Apple Juice and an Asshole


I once convinced myself I had diabetes and nothing has been the same since.







This may be a marginal exaggeration of a life-altering event but it was a turning point nonetheless.



I had just lost a noticeable amount of weight, which I attributed to my new birth control and a sudden ban on fried foods. I was also in the early stages of dating my boyfriend so my drunk eating significantly declined. Excuses, apparently, because being in college, betches demand legitimate answers so I did what any rational human with an impending medical condition and gaggle of pestering friends does and turned to Web MD.



A mere 4 minutes later I was diagnosed with diabetes and thus a new obsession was made. It is important to note that my experience with diabetes is limited to a short interaction I had in high school when I had to escort an eighth grader to the nurse for low blood sugar. He got a soda and I skipped art.



The final layer to this medical onion happened at a coffee shop in Amsterdam. I read that if you were ever feeling light-headed or nauseous drink apple juice. (A light bulb dinged as I remembered my middle school minion and his full-calorie Coca Cola.)


I put one and one together with a medical background on par with a child who writes 1+1=3 and hence look like an asshole with wannabe diabetes who compares apple juice to penicillin. I feel as if this was foreshadowed by that time in fifth grade when I formed my Bubbalicious Bubble Gum into a retainer and was convinced I was on track to becoming the most popular girl in school. It is also worth mentioning that I spent exactly 75% of my high school years in braces. Karma.



Web MD explains the symptoms of hypoglycemia, and well, I think we all have a little diabetes in us somewhere, particularly after going shopping for an outfit two hours before you are supposed to wear said outfit.



  • Weakness
  • Feeling tired
  • Shaking
  • Sweating
  • Headache
  • Hunger
  • Feeling nervous or anxious
  • Feeling cranky
  • Trouble thinking clearly
  • Double or blurry vision
  • Feeling uneasy
  • Fast or pounding heartbeat



Three years later, apple juice and I are still going strong, keeping my hyp-faux-glycemia in check (see what I did there?).
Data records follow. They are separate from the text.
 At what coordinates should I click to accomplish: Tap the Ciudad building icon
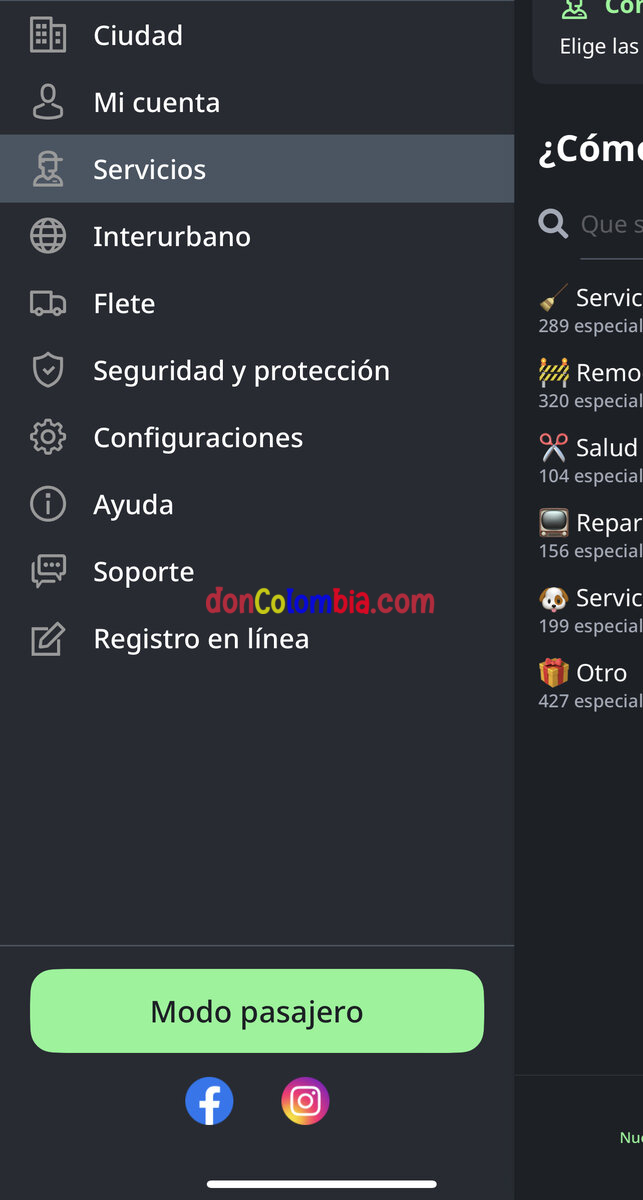click(48, 35)
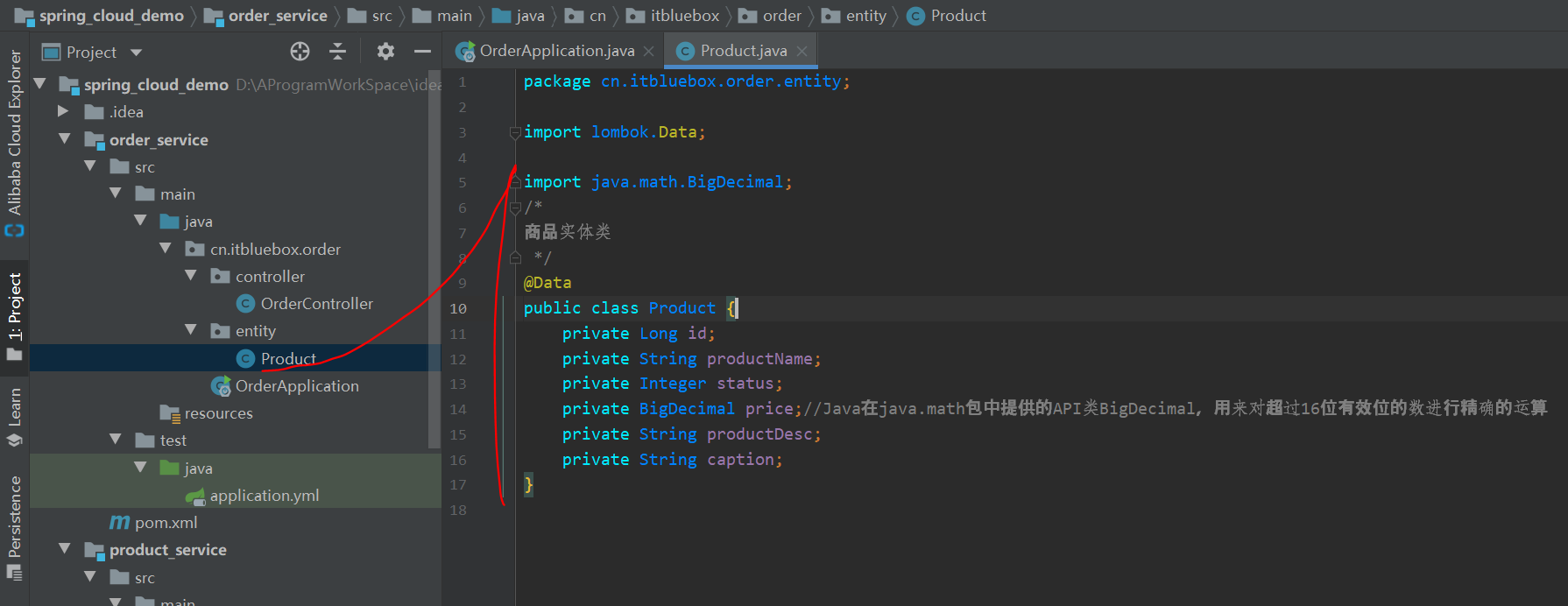Image resolution: width=1568 pixels, height=606 pixels.
Task: Hide the Project panel with minimize icon
Action: [x=422, y=52]
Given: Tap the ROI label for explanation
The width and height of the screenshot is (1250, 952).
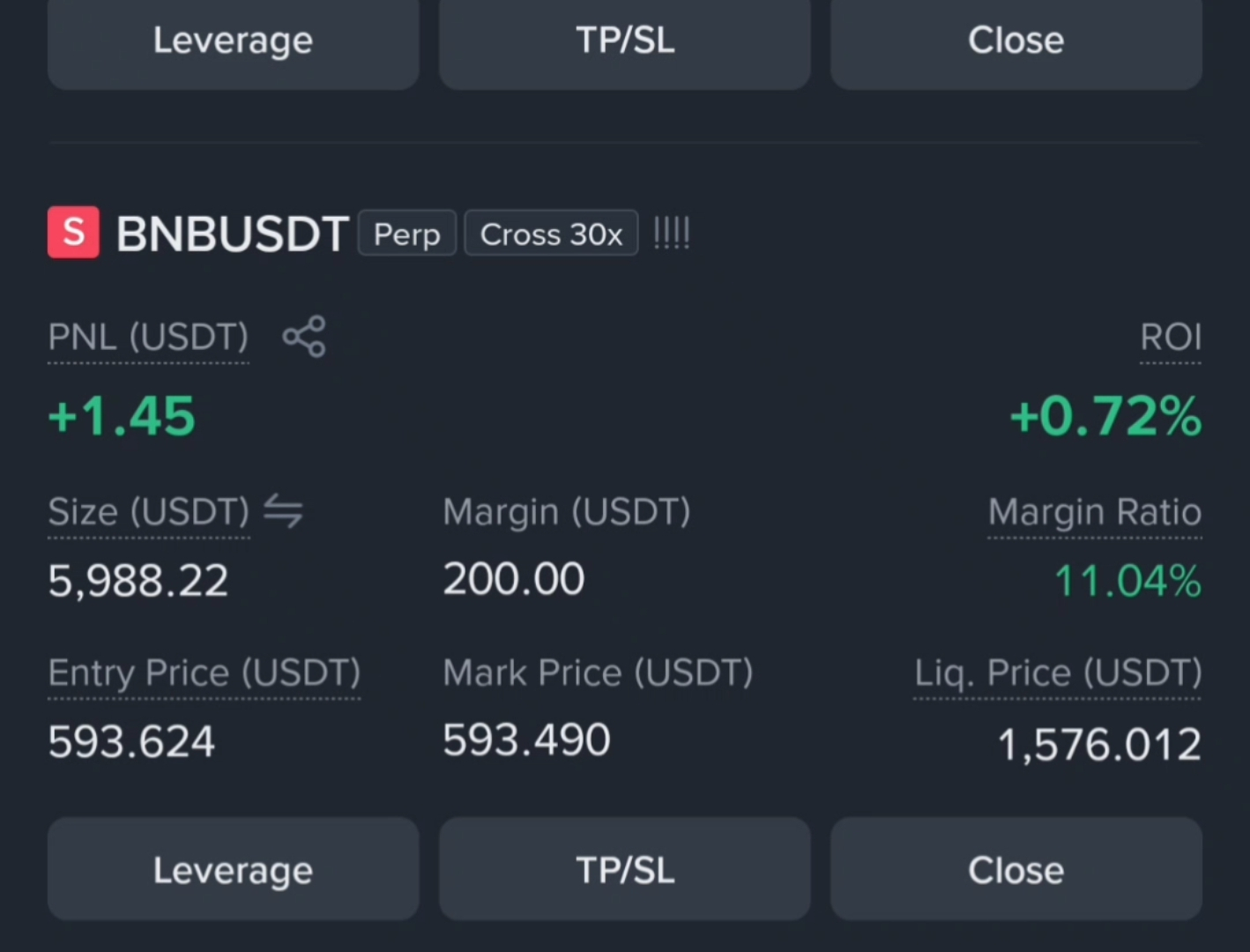Looking at the screenshot, I should coord(1171,338).
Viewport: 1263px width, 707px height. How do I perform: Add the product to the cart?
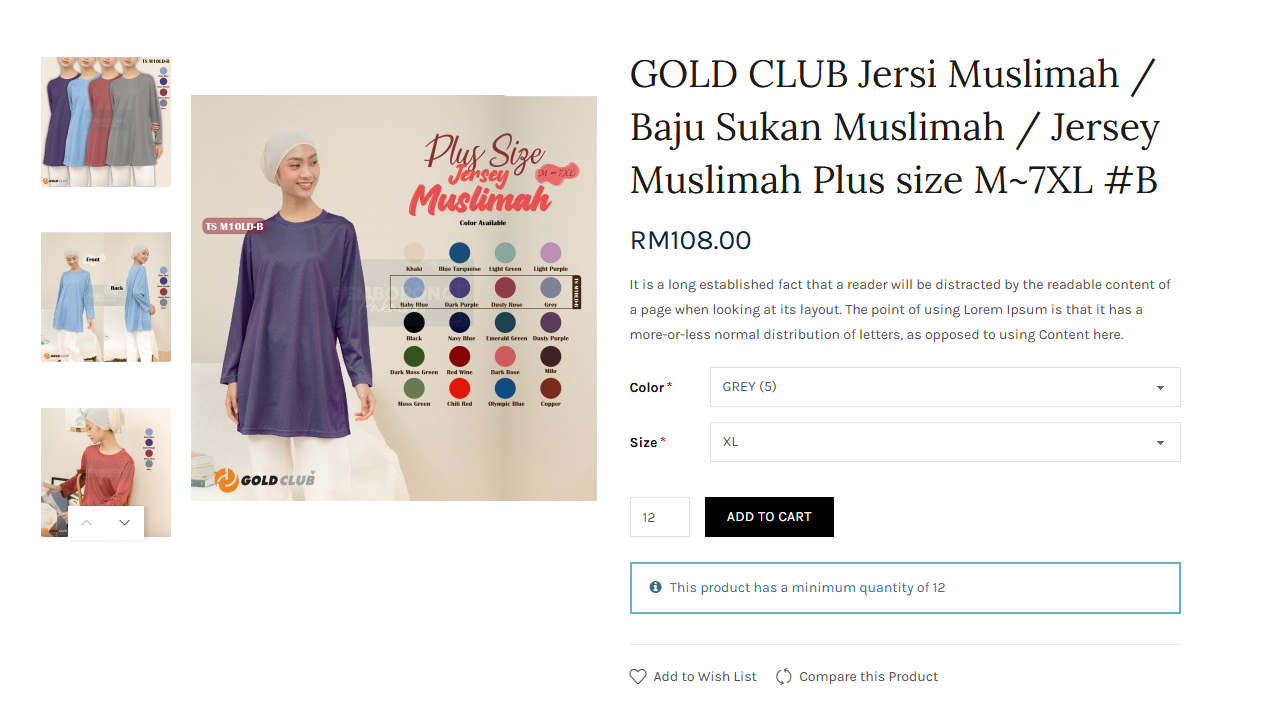click(x=769, y=517)
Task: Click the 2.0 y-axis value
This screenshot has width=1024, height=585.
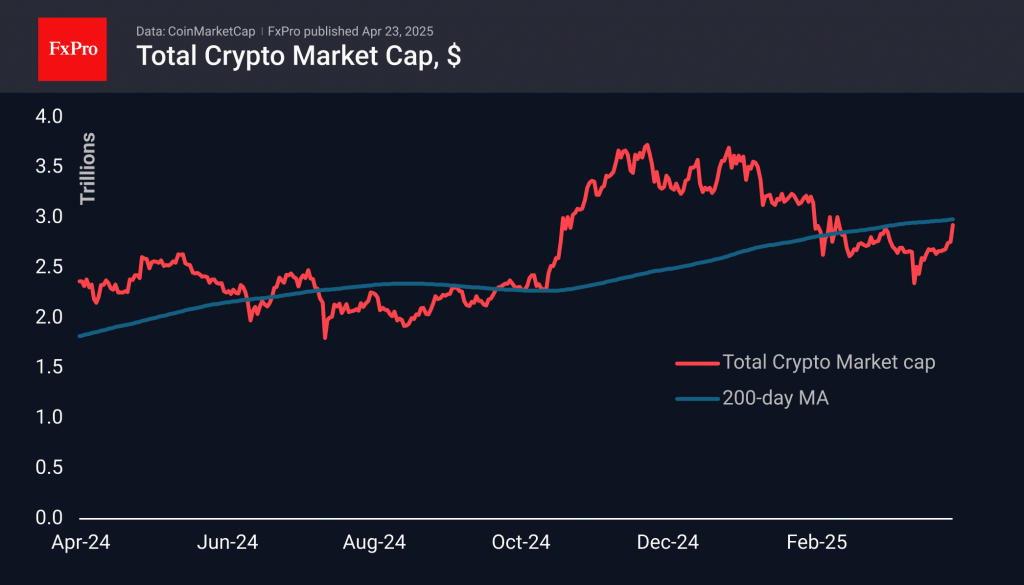Action: (x=50, y=317)
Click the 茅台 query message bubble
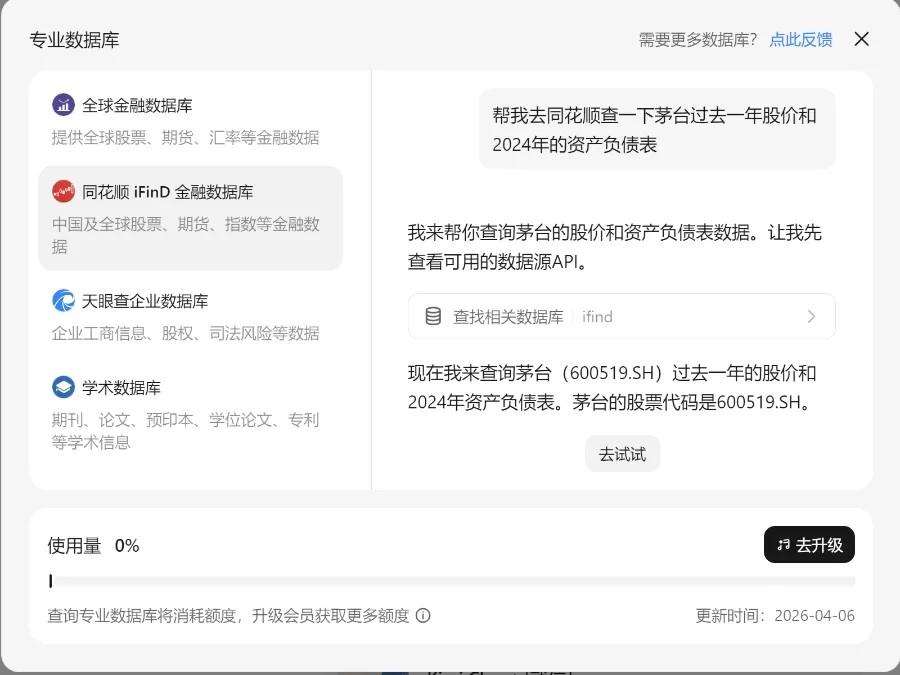Image resolution: width=900 pixels, height=675 pixels. (x=657, y=128)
It’s my crutch; a cure-all for shopping trips gone awry, spending too long in the card aisle of CVS, humidity (not to be confused with humility, though that would apply here too), hangovers and those days when you never mentally get out of bed. My dad drinks a martini after a hard day’s work and, likewise, I like to throw my apple juice in the freezer so it’s extra crisp.



A-p-p-l-e j-u-i-c-e is now an adjective and a noun and I encourage you all to try it when the going gets tough. It’s a healthier alternative to end the “I need a drink” clause and will bring you back to that bubblegum loving elementary school self, pre loss of innocence.



Threw this outfit together for today’s errands, and just to make it relevant, accessorized with a deliciously sweet and mind numbing apple juice.



















Pants: Zara. Similar floral muted version here.

Tee: Splendid.

Jean Jacket: Forever21 + a DIY acid wash (aka I bleached it myself). Similar effect here.

Shoes: Enzo Angiolini similar here.









Note: I am an asshole. Diabetes is not a joke. Do not refer to this post for a diagnosis. Seek help from a medical professional if need be.